- _WHAT TO WORK ON_
Output each of the entries exactly, skipping every picture they contain.

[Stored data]
----------

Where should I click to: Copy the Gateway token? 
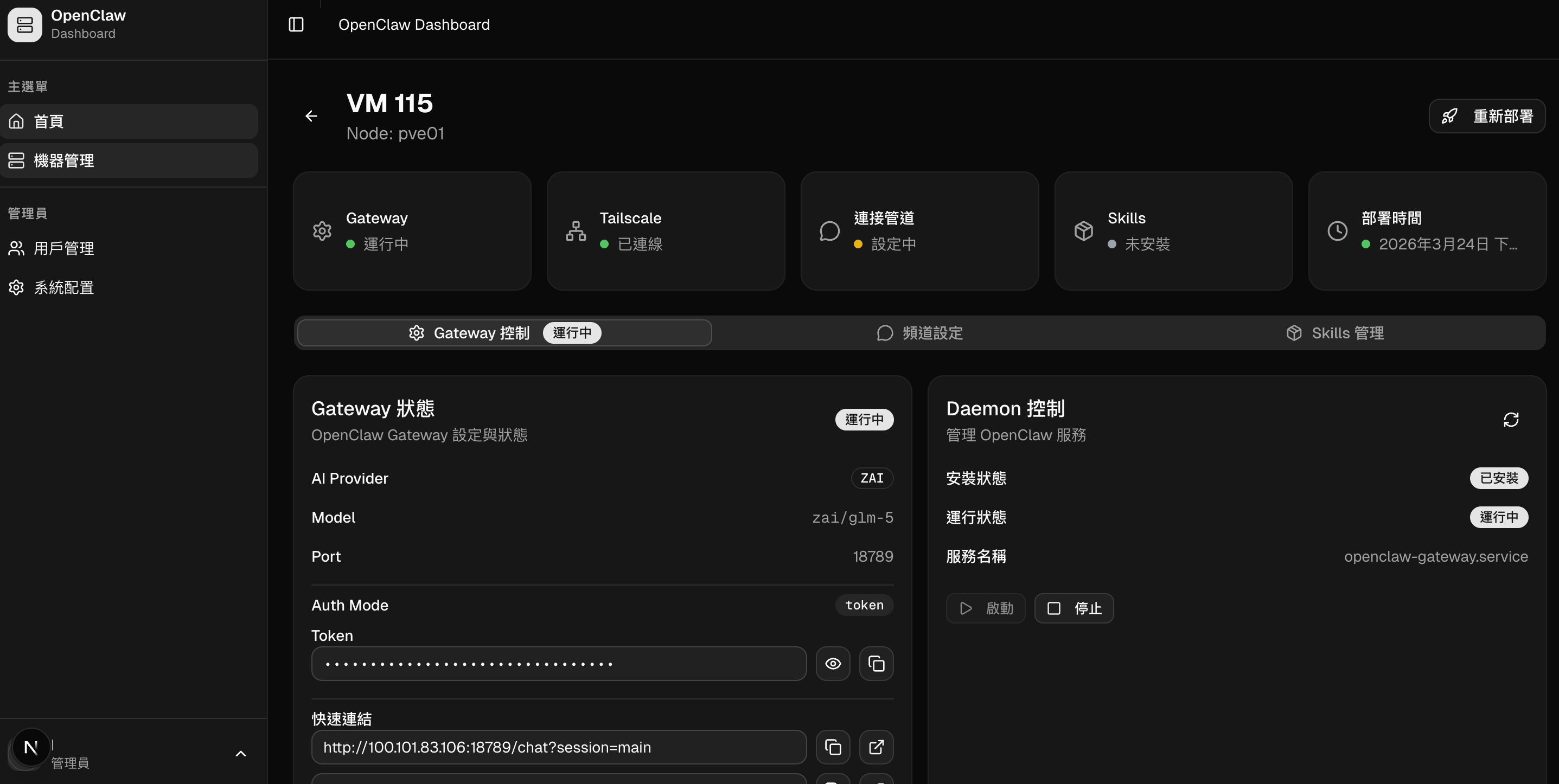[x=877, y=664]
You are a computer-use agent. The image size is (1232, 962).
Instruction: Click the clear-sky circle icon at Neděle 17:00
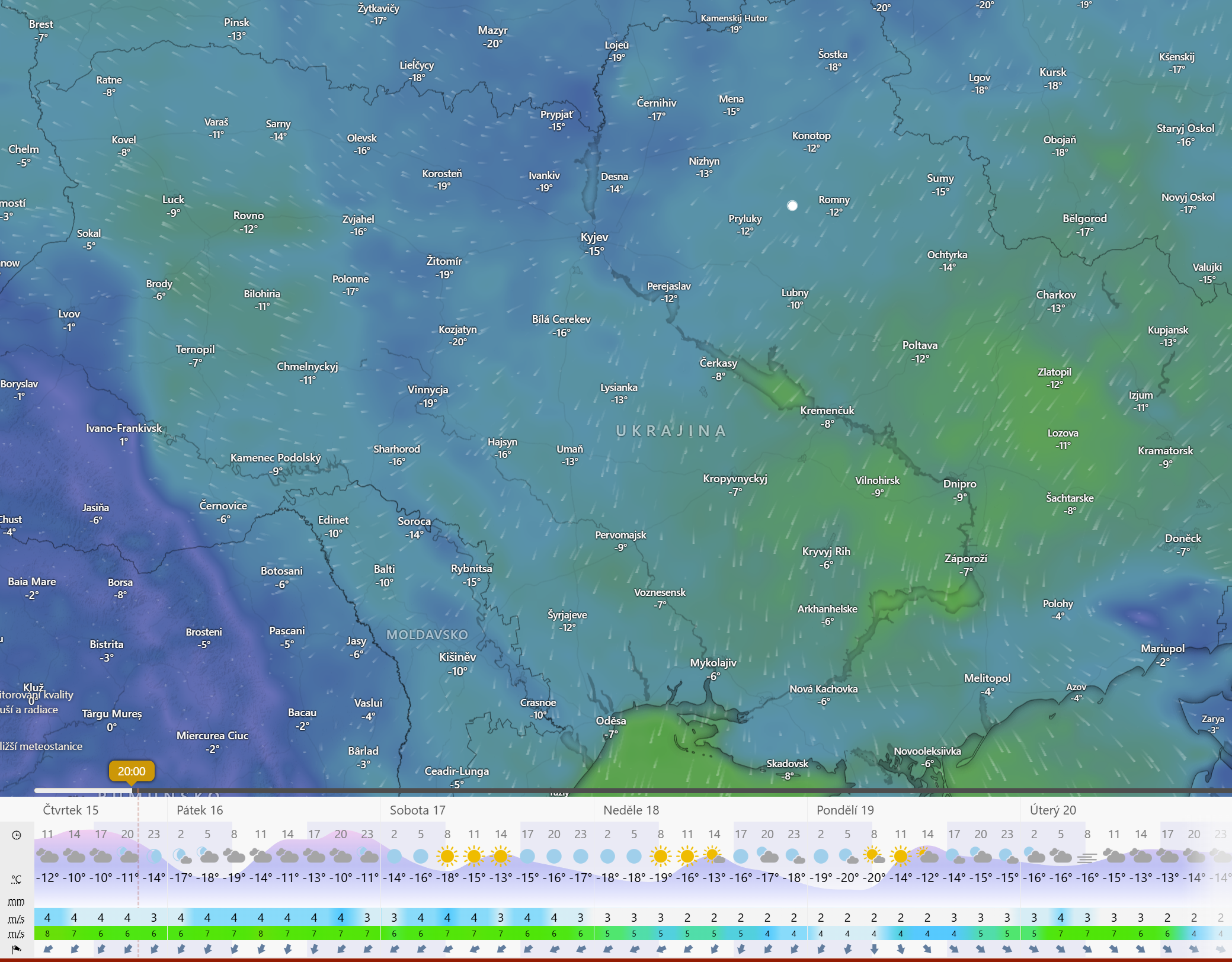tap(741, 856)
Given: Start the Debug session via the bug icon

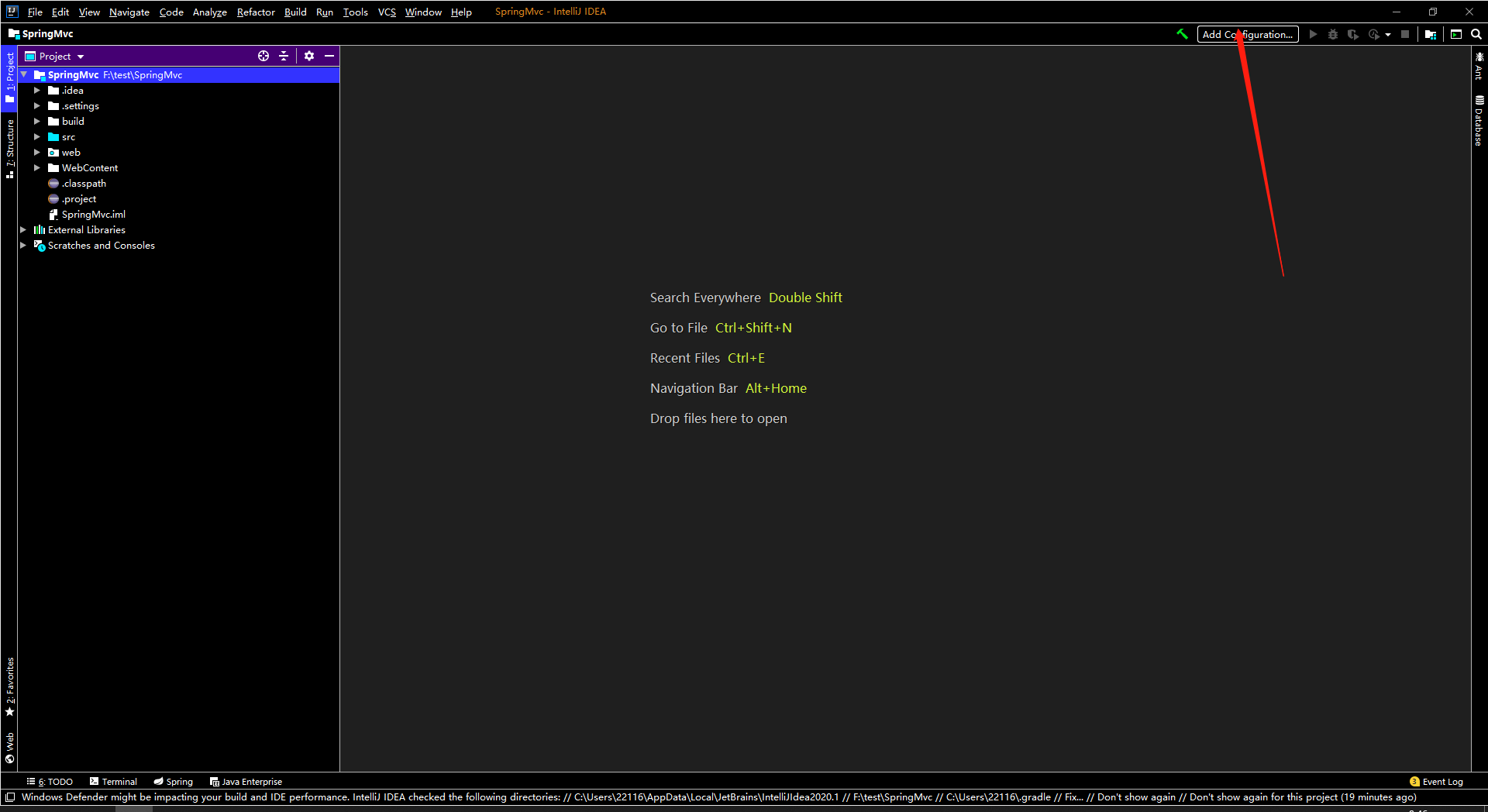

----------

- _OUTPUT OF THE EXERCISE_
Where should I click to: Copy the Gateway token? 
[x=877, y=664]
You are a computer-use agent. The image size is (1232, 962).
Instruction: Click the clear-sky circle icon at Neděle 17:00
tap(741, 856)
Given: Start the Debug session via the bug icon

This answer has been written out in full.